→ Task objective:
Your response must be made up of each line in the data below that contains the string "legend".

═════ Data provided ═════

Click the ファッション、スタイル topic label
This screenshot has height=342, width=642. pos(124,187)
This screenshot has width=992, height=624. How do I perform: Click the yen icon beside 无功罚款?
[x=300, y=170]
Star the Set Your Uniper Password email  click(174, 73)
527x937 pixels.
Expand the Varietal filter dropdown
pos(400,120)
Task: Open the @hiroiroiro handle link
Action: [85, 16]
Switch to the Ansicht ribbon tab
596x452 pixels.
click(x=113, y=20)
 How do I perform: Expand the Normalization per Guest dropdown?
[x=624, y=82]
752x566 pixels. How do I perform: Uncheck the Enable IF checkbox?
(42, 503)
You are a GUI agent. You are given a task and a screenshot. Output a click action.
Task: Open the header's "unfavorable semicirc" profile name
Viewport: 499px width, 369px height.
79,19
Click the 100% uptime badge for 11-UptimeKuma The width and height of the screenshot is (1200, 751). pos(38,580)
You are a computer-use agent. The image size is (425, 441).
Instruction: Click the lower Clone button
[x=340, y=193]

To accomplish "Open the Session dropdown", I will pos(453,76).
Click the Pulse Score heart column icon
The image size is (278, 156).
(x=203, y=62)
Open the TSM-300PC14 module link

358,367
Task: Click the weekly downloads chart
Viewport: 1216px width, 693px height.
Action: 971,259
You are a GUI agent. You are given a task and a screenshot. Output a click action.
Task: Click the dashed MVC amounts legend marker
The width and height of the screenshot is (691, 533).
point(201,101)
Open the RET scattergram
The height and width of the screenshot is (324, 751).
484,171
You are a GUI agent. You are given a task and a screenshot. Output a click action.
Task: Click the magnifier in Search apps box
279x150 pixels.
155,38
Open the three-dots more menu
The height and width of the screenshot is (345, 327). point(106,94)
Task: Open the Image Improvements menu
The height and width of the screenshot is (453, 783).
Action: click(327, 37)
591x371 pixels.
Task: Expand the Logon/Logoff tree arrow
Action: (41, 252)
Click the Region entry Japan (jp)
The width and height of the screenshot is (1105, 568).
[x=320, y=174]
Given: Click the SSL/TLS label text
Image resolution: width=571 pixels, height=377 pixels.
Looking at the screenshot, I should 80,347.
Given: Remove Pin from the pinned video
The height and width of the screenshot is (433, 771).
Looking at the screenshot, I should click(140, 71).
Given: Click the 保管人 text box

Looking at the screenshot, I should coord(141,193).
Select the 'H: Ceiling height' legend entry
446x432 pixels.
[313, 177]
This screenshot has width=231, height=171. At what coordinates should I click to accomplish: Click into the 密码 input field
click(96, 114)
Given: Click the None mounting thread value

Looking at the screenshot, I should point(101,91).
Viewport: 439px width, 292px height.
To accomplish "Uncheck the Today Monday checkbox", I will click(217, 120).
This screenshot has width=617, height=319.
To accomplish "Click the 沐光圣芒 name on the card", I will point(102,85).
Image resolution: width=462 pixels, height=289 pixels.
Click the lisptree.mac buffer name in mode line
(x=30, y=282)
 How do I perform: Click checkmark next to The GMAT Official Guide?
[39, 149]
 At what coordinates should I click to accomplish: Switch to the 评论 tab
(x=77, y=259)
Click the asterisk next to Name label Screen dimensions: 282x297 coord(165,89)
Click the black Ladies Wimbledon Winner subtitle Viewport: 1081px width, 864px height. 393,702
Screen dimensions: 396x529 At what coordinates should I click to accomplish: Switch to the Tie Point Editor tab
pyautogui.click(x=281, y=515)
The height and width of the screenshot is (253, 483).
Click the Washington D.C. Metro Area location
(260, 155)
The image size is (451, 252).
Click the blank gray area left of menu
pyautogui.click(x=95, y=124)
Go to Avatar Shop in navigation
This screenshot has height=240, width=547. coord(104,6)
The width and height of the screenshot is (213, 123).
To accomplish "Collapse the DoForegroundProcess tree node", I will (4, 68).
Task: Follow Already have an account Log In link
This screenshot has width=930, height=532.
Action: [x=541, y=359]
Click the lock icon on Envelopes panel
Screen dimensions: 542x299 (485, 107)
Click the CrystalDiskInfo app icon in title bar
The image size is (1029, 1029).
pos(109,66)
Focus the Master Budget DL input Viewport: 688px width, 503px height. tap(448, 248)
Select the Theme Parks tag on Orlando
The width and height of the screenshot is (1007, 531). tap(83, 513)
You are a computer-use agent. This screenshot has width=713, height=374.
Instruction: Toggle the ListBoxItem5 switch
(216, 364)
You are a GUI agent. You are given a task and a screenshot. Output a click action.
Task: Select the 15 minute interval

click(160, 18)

═════

→ Exercise result:
Task: Click the dashed MVC amounts legend marker
Select the 'H: Ceiling height' legend entry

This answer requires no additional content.